Le chef estime qu'il est temps que le parti «retourne vers la base pour voir ce que les membres attendent de leur parti». Le conseil général a notamment voté en faveur de la création de tables de concertation régionales. Les commissions du parti seront élargis, des sous-comités seront créés, des associations locales (qui manquent dans quelque 70 circonscriptions) seront constituées dans tous les comtés, le nombre de militants qui travaillent activement au sein des instances du parti sera quadruplé, a assuré Mario Dumont. «Il faut revoir nos façons de faire. Il faut faire sentir que le parti est un lieu d'accueil et d'ouverture», a-t-il noté. Ces mesures viennent répondre aux problèmes diagnostiqués par les membres réunis en conseil général sur l'organisation du parti lors de la campagne électorale, comme le manque de communication entre les instances locales et le comité national. Guy Laforest a d'ailleurs noté que des «changements substantiels», qui ne se feront pas «sans grincements», sont à prévoir.

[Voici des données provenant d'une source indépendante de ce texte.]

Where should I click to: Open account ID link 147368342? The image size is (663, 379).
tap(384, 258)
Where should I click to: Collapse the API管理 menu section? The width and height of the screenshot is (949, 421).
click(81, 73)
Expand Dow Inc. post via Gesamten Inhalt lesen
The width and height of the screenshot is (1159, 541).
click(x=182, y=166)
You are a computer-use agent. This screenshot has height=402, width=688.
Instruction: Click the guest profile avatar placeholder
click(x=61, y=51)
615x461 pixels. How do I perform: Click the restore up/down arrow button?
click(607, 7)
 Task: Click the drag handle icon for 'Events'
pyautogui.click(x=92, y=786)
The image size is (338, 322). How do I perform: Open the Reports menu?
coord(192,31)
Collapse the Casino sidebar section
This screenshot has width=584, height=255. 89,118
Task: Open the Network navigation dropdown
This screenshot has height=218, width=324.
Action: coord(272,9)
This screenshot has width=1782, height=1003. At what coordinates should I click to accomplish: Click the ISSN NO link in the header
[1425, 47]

Cette volonté n'est pas étrangère aux tiraillements que connaît l'ADQ. À ceux qui réclament la tête de personnalités dans son entourage, Mario Dumont répond: «Je pense que ce n'est pas une façon de fonctionner. Les gens qui veulent des changements voient que c'est ce qui va se produire. On n'a pas fait l'exercice d'aujourd'hui [samedi] pour des raisons cosmétiques. On l'a fait parce qu'on veut implanter des changements à tous les niveaux.»

Néanmoins, les dissensions au sein du parti ont éclaté au grand jour samedi alors que les membres ont procédé à un débat relevé sur l'exclusion ou non des médias de la séance plénière afin de «laver le linge sale en famille», comme l'a lancé le candidat défait dans Champlain, Roch Laviolette.

Par ailleurs, l'aile parlementaire de l'ADQ devrait connaître son sort aujourd'hui, mercredi au plus tard, sur décision du bureau de l'Assemblée nationale. Mario Dumont a noté que les discussions, autant avec le cabinet du premier ministre Jean Charest qu'au sein du bureau de l'Assemblée nationale, se déroulent bien. L'ADQ ne sera toutefois pas reconnue comme groupe parlementaire, mais un temps de parole en Chambre et un budget de recherche au moins équivalent aux résultats obtenus le 14 avril devraient lui être accordés.